With that in mind, here are some things most new cat parents wish they knew beforehand:
– There will be a war waged on your feet every night when you’re sleeping. Kittens love to attack feet, with a repertoire that includes all the usual biting and scratching. Learn to tuck your feet in at night and keep ’em that way. Even if it’s a hot night in mid-summer, it’s key to up-armor your feet with a thick comforter.
– You’re not going to be able to keep them off your bed, so save yourself the trouble and let your kitten plant her flag. Your bed is hers now! But seriously, if you’re hell bent on preventing kitty from sleeping with you, you’re either going to spend the next several months sleeping in 20-minute spurts, or you will become intimately familiar with the plaintive, escalating cries of a kitten on the other side of your bedroom door.
Remember, kittens are babies. Whether you bring them home at 12 weeks or older, they’ll want that feeling of warmth and security they got from their mothers. Letting them crash with you not only comforts them, but it’ll save you the frustration of a losing battle against the inevitable. It’s also a great way to build a bond.

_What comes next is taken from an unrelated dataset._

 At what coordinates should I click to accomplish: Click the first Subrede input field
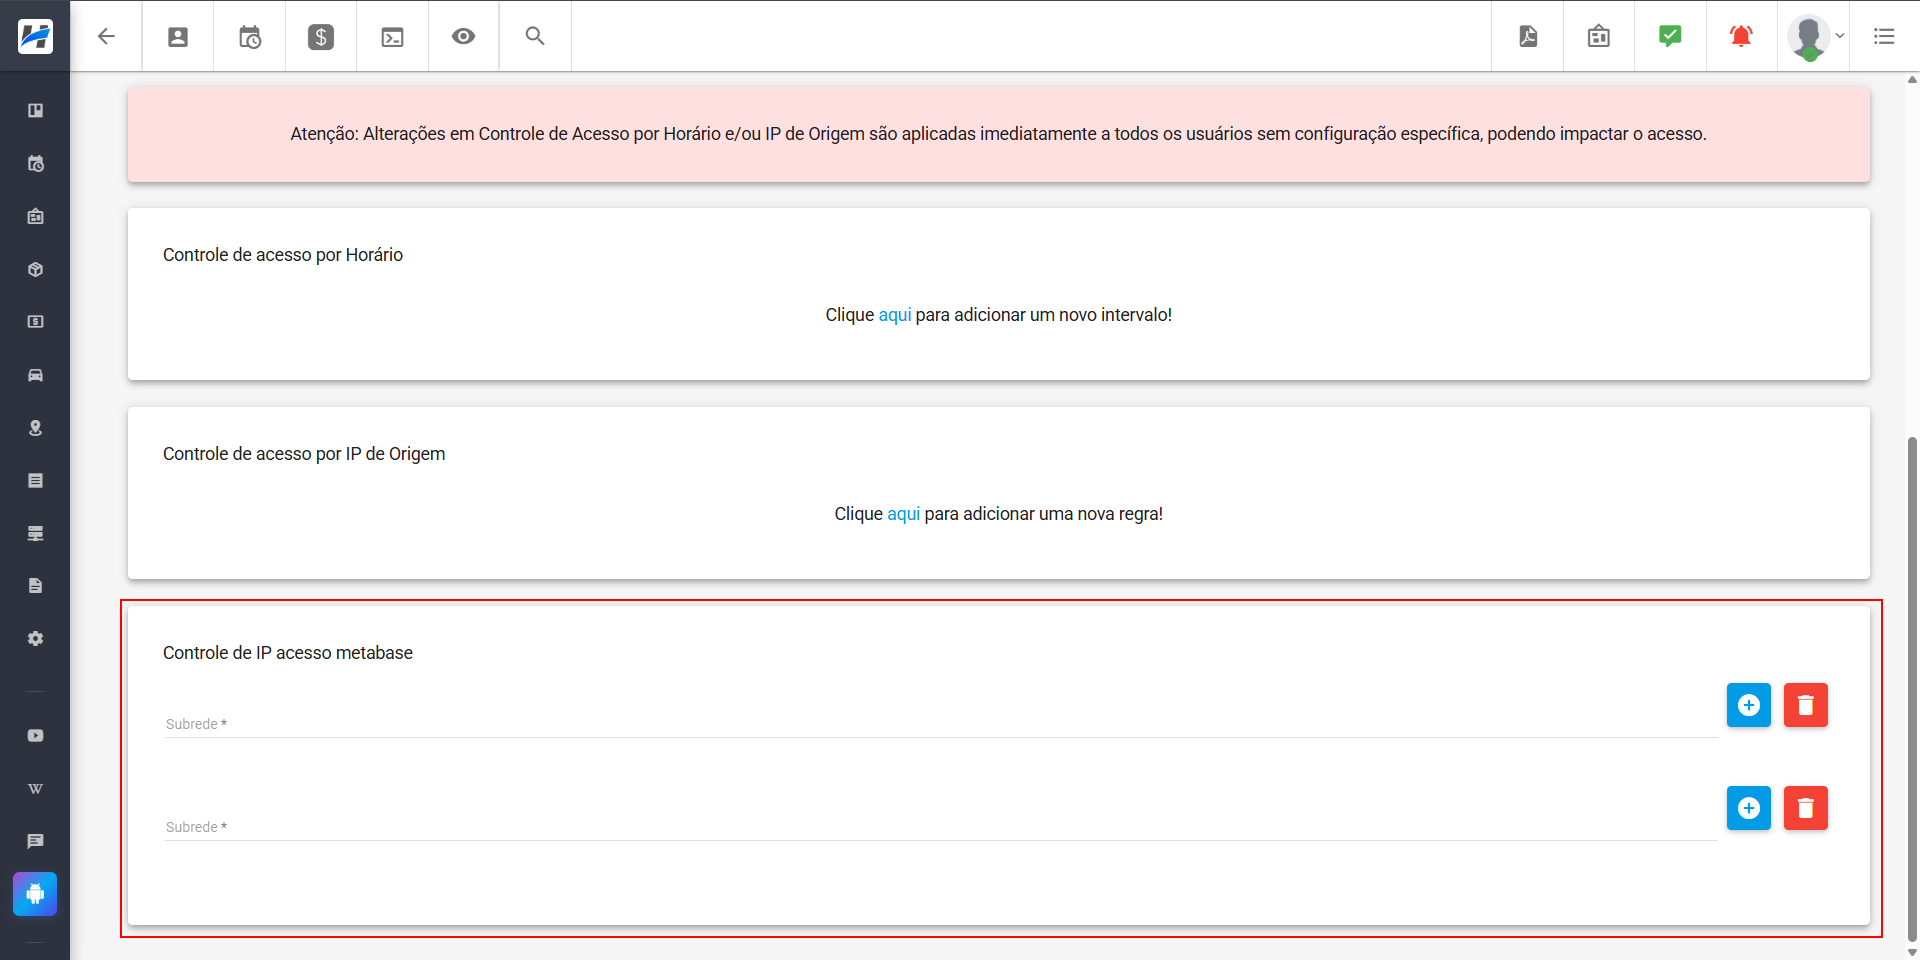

Negative Reinforcement Damages Your Relationship With Your New Kitten
– Don’t spray, and don’t yell. All that careful bonding and trust-building goes out the window the second you pick up a water bottle and spray your kitten for doing what kittens do. Instead, focus on creating environmental obstacles, or turning problem areas into less-than-pleasant tactile and olfactory experiences for your cat. That means double-sided tape on the spots where kitty likes to scratch the sofa, tin foil on the dining room table, and “act of God” deterrents like the irreplaceable Ssscat, which uses motion sensors and startles cats with a gentle puff of air when they climb onto kitchen counters and other places they shouldn’t be.

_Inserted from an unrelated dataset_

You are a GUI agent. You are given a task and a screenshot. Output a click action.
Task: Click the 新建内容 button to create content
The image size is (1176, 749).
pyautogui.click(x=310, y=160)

– Recognize that solving kitten problems usually involves a combination of changes instead of a quick fix. Say your little one is teething and won’t stay away from the wires running from your PC or TV to an outlet. Rubbing a bit of citrus on the wires — cats usually can’t stand the stuff — may not do the trick. But if you bind the wires neatly, coat them in citrus, *and* make it difficult for your kitten to get access to the wires by obstructing them, your problem will usually be solved. One obstacle might not convince your little feline friend to give up, but several? All but the most unusually stubborn cats will move on and find something better to do.
If It’s Fragile, Put It Away
– Stash your valuables. This usually goes without saying, but do not underestimate how easily kittens can get into things, and don’t doubt their extraordinary leaping ability. No shelf is too high for them to reach, no space is small enough for them to squeeze into. Within the first two weeks, my kitten had destroyed a wood-framed mirror by pulling it down off the wall. I still can’t comprehend the physics of a three-pound kitten accomplishing that act, but it happened. Likewise, my guitar — my beloved, midnight blue Les Paul — became a casualty of Bud’s curiosity one day when he knocked it over, causing the headstock to snap clean off the neck with the strings still attached. If I could hit the rewind button on life, I’d be sure to keep my beloved axe in its case instead of leaving it to the mercy of the terrible tabby!